InnoDB: Cannot continue operation.

I have run mysql_upgrade to rebuild it, and it works to rebuild. Before I did that, I removed and installed MySQL. However, when I tried to re-start, I get the same error. I am sure it is not a permission problem, as all files and directories are created by the mysql user.

Could you advise me on how to fix this error?

migrated from stackoverflow.com Jan 9 '14 at 12:10

This question came from our site for professional and enthusiast programmers.

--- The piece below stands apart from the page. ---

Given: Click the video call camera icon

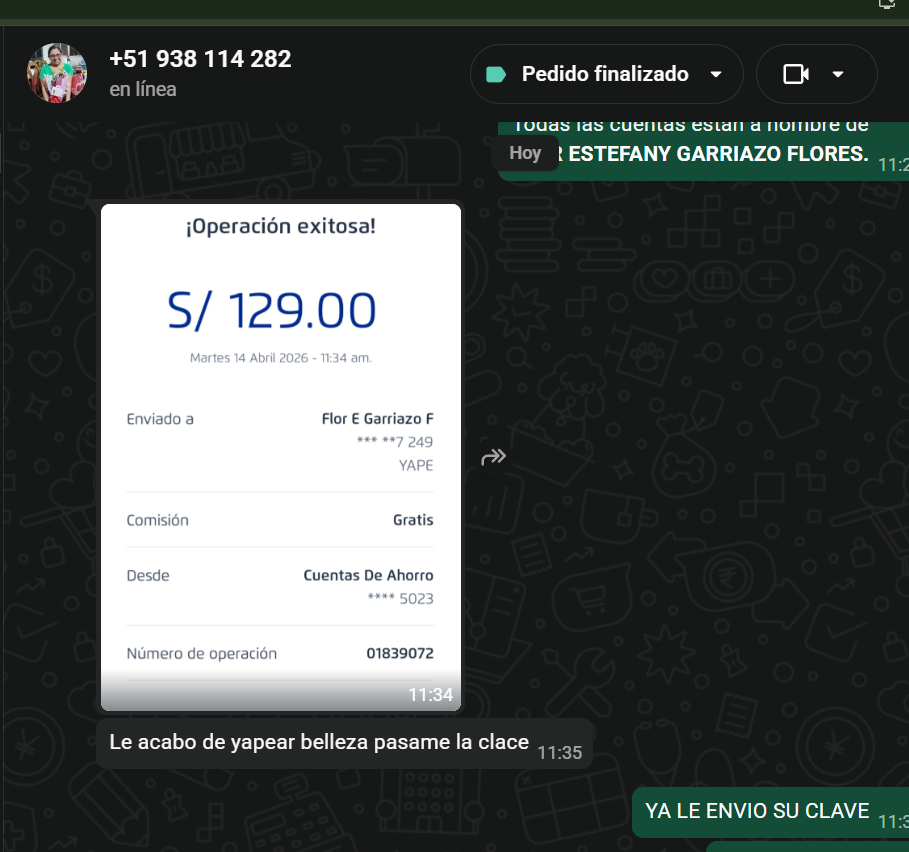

  • selinux can also cause this problem. – Ross Jun 27 '15 at 19:13
16

If you have mysql data directory at non-standard location and your system has apparmor, ensure that /etc/apparmor.d/usr.sbin.mysqld has your data directory whitelisted. The configuration should look like:

/mysql/data/dir/ r, #trailing slash is mandatory
/mysql/data/dir/** rwk,

Apparmor daemon has to be restarted after you make any changes to config.

  • 1
    apparmor comes back to wake us up from time to time, just so we don't forget about him ... – Ring Ø Feb 2 '15 at 8:25
  • 1
    Wow! lot of time looking for this answer. Thanks! – Diego Andrés Díaz Espinoza Mar 13 '15 at 20:48
  • In my case I also use a custom temp dir, and I found I needed to imitate some lines from /etc/apparmor.d/abstractions/user-tmp. When I put owner /mysql-tmp/** rwkl, /mysql-tmp/ r, into /etc/apparmor.d/local/usr.sbin.mysqld it started working for me on Ubuntu 14.04. – amacleod Apr 1 '15 at 2:37
12

Are you sure that it's not about permissions? errno: 13:

$ perror 13
OS error code  13:  Permission denied

The first thing to try is to change the ownership of the datadir of MySQL, for example, if you run MySQL with user mysql:

chown -R mysql:mysql /path/to/datadir

Another thing to check is if the mysqld process owner (most probably mysql) has the necessary privileges for the destination defined as tmpdir. And if for whatever reason the above doesn't work, try to trace the mysqld process to see where and why it gets permission denied:

strace -fp$(/sbin/pidof mysqld) -o /tmp/my_trace.log
  • I ran into the same issue when upgrading from MySQL 5.1 to 5.7. It appears that user mysql lost ownership of the /var/lib/mysql directory. – Rob Jan 31 '16 at 21:15
1

I agree with Dimitre. This problem arises mostly due to insufficient permissions. Change the ownership of MySql root folder to mysql.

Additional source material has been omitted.